The head of the regional government of Catalonia, Pere Aragones, echoed these concerns, telling Spanish public television the takoever would "affect many jobs in Catalonia".

Aragones is facing a regional election in Catalonia on Sunday, with polls showing he is trailing.

BBVA, which also has operations in Mexico, Argentina and Turkey, is Spain's second-largest banking group in terms of capitalisation and has 74.1 million customers. 

Sabadell operates in 14 countries and has nearly 20 million customers.

The bank had said on Monday that the initial offer "significantly undervalues the potential of Banco Sabadell and its standalone growth prospects".

It added that it was "highly confident in Banco Sabadell's growth strategy and its financial targets". 

Sabadell also pointed to the recent "decline and volatility in the BBVA share price" which reflected "the uncertainty around the value of the proposal". 

BBVA then informed Sabadell in a letter that it had "no room" to improve its offer, which it considered generous.

The two banks had initially announced a plan to merge in November 2020 with the aim of better weathering the economic crisis triggered by the COVID-19 pandemic. 

But it was scrapped just 10 days later, with Sabadell saying that BBVA's offer did not reflect the real value of its business.

In the ensuing months, Sabadell undertook a major restructuring plan to slash costs that resulted in 1,800 redundancies, with BBVA going through a similar process, shedding 3,000 jobs.

Both have since recovered as has the wider Spanish banking sector which posted record profits in recent months, despite an exceptional windfall tax imposed by Spain's left-wing government to help households cope with soaring consumer prices.

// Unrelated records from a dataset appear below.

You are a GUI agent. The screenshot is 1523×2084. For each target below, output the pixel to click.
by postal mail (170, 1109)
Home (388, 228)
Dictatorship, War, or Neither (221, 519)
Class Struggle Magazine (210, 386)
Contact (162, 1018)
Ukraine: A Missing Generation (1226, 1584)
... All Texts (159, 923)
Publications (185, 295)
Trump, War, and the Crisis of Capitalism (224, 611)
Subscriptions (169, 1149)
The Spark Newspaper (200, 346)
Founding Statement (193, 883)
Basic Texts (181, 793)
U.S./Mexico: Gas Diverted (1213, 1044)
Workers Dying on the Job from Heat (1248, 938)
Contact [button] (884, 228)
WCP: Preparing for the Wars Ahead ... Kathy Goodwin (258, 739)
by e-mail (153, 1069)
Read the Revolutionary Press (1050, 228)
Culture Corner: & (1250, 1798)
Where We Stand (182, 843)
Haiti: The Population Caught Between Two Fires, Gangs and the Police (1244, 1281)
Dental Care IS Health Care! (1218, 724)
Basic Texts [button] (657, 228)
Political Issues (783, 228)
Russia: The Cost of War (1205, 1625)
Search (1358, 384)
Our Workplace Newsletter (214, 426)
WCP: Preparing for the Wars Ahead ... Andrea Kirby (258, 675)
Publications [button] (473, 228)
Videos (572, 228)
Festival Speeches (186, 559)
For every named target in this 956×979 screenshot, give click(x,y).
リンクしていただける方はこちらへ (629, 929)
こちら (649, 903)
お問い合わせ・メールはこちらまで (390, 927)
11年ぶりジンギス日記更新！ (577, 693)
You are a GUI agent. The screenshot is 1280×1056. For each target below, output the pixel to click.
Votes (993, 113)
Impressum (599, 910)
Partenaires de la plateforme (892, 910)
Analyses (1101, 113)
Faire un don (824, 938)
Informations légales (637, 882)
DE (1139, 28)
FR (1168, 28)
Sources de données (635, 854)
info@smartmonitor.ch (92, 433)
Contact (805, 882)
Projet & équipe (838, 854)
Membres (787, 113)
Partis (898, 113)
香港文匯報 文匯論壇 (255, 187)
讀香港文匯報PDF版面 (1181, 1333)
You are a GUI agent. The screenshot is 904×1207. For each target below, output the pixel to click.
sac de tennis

BBVA posted a 19 per cent rise in first-quarter net profits to 2.2 billion euros ($2.3 billion). 

Sabadell recorded first-quarter net profits of 308 million euros, its highest ever quarterly figure, up 50 per cent from a year ago.

Spain's banking sector underwent a first wave of consolidation during the 2008 financial crisis, with the collapse of provincial savings banks which were absorbed by the bigger players. 

It underwent further consolidation in 2021 when Caixabank took over Bankia, creating Spain's third largest banking group, which was followed by Unicaja's acquisition of Liberbank creating Spain's fifth biggest domestic lender.